I was unable to reproduce this. Have the following certificates excluded:

 

*.cdn.mozilla.net

aus3.mozilla.org

versioncheck.addons.mozilla.org

www.mozilla.org

addons.mozilla.org

[User 13]

How can I add addons.mozilla.org to trusted certificates?

 

In interactive mode I get only a popup with "versioncheck.addons.mozilla.org".

Edited July 23, 2014 by User

[Marcos 5,070]

Ok, that certificate is not relevant for updating add-ons. I've tried to reproduce it again and now I have the following certificates excluded. Firefox itself as well as add-ons update fine:

 

*.google.com
*.google.com
*.cdn.mozilla.net
aus3.mozilla.org
versioncheck.addons.mozilla.org
snippets.mozilla.com
www.mozilla.org

 

I have Internet protection module 1138 installed.

[User 13]

Updates of firefox add-ons don't work at the moment with Internet protection module 1198 and the following certificates excluded:

 

ping.mozversioncheck.com

*.google.com

aus4.mozilla.org

versioncheck.addons.mozilla.org

*.cdn.mozilla.net

www.mozilla.org

 

Only after disabling of SSL protocol scanning the Mozilla add-ons are updated.

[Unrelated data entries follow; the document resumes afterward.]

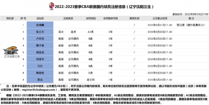Click the 合同剩余年限 column header
209x105 pixels.
(111, 18)
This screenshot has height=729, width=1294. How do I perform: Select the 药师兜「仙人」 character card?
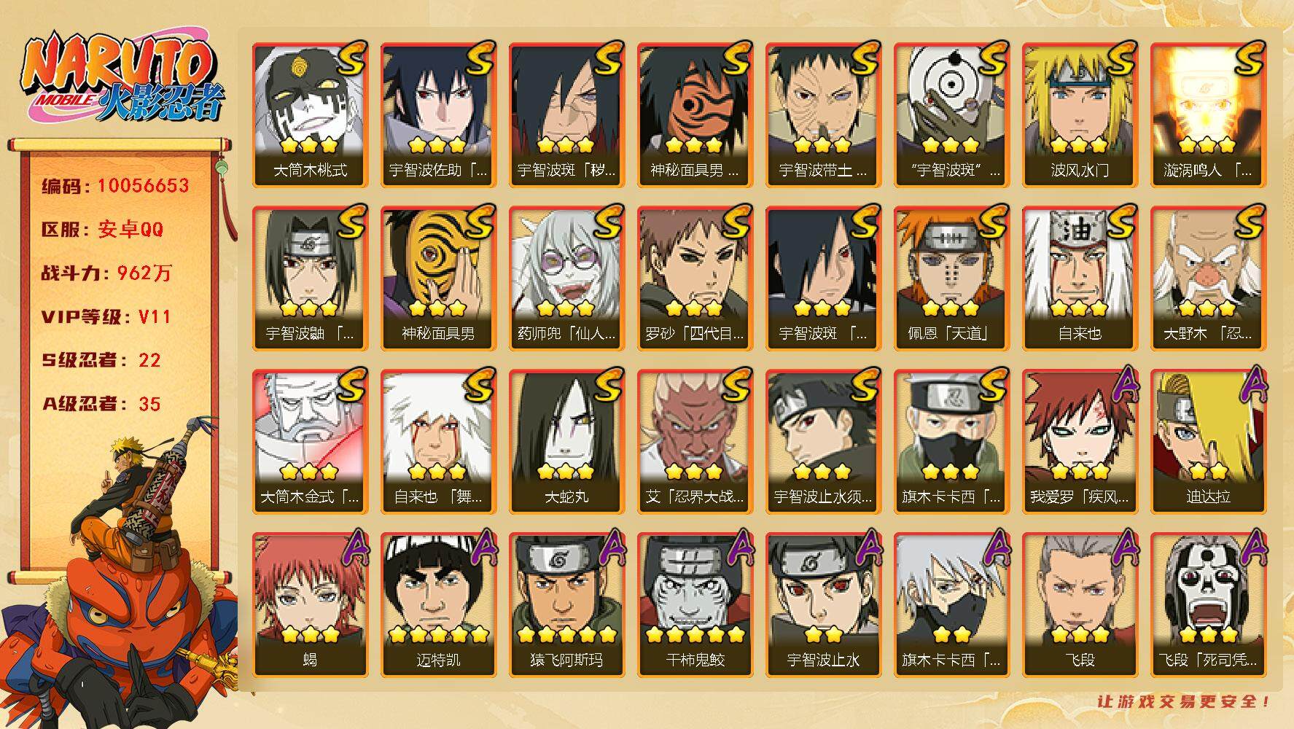[567, 278]
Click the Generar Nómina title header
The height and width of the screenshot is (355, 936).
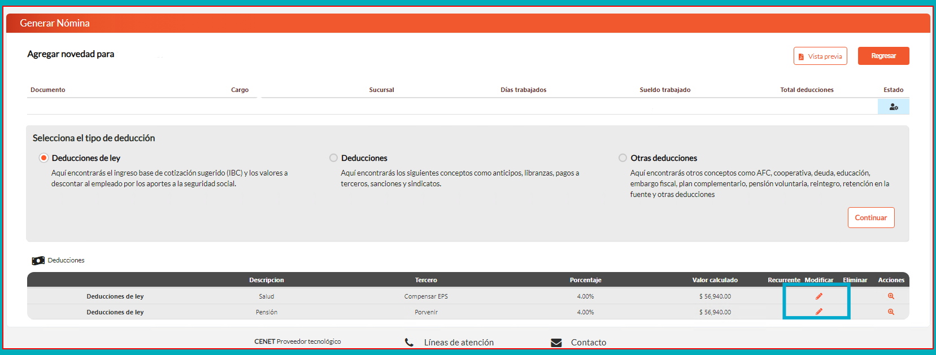pos(55,23)
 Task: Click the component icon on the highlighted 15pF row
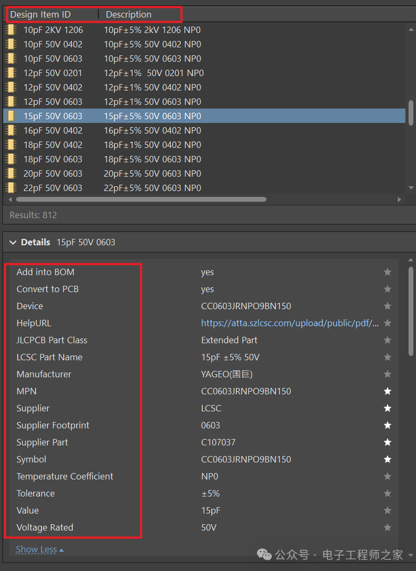coord(11,115)
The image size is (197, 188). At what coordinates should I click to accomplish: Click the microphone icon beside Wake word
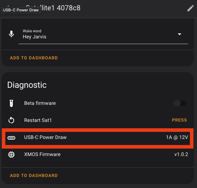click(11, 34)
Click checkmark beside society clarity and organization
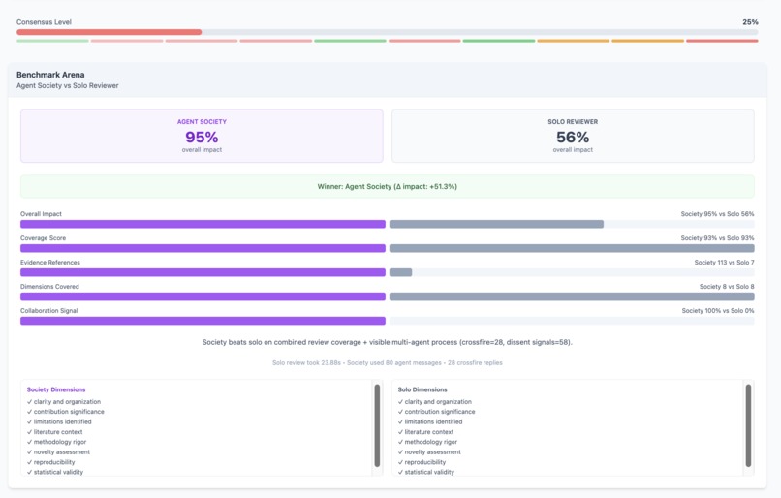781x498 pixels. pos(29,401)
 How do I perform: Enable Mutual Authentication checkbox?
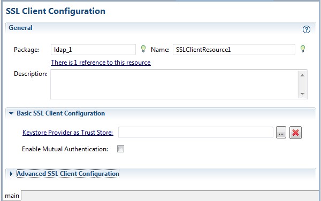coord(120,149)
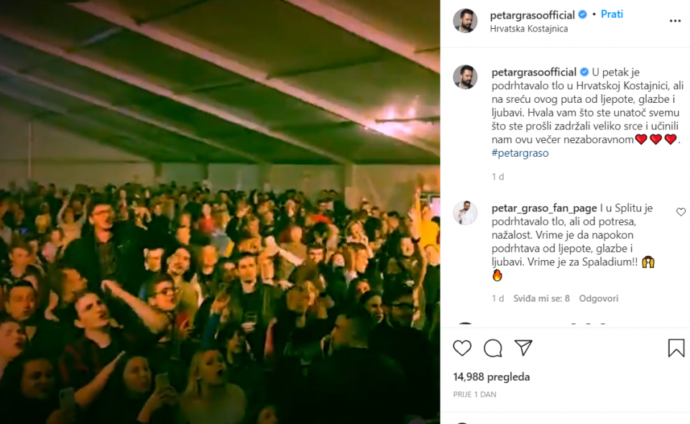Open petargrasoofficial username in header
This screenshot has width=690, height=424.
pyautogui.click(x=532, y=15)
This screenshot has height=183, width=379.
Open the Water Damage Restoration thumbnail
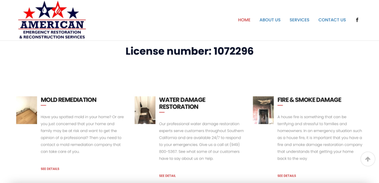(145, 110)
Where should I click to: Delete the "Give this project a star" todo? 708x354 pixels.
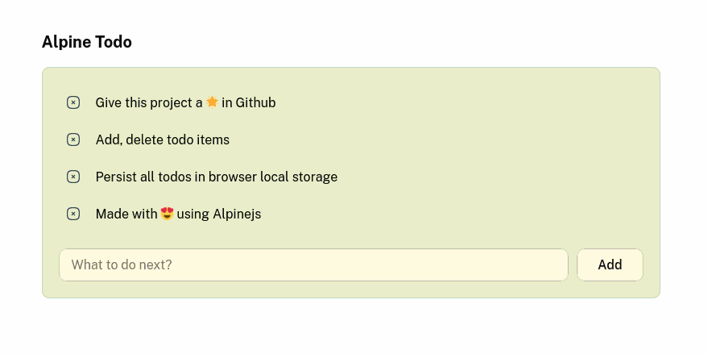coord(73,102)
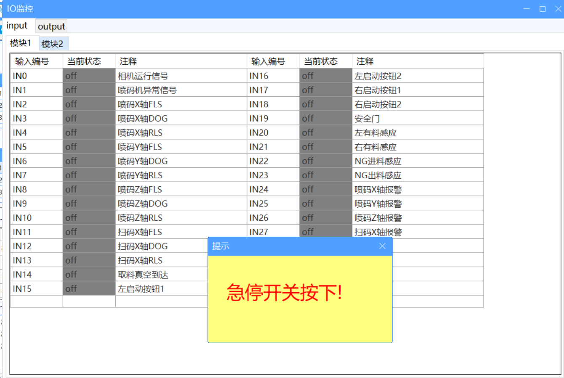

Edited May 28, 2015 by User

[User 13]

Updates of firefox add-ons don't work at the moment with Internet protection module 1198 and the following certificates excluded:

 

ping.mozversioncheck.com

*.google.com

aus4.mozilla.org

versioncheck.addons.mozilla.org

*.cdn.mozilla.net

www.mozilla.org

 

Only after disabling of SSL protocol scanning the Mozilla add-ons are updated.

 

 

There is still no solution to this problem with the newest modules.

No firefox addon updates are working with SSL scanning activated.

 

Will there be a solution in version 9?

[itman 1,659]

Well, this explains why I haven't been receiving any Thunderbird updates since I installed Eset. Below is what I excluded when accessing update functions within Thunderbird. Only one I didn't exclude was for Google analytics since I assumed that was for tracking by Google. Is this enough to now start getting update notifications from Mozilla?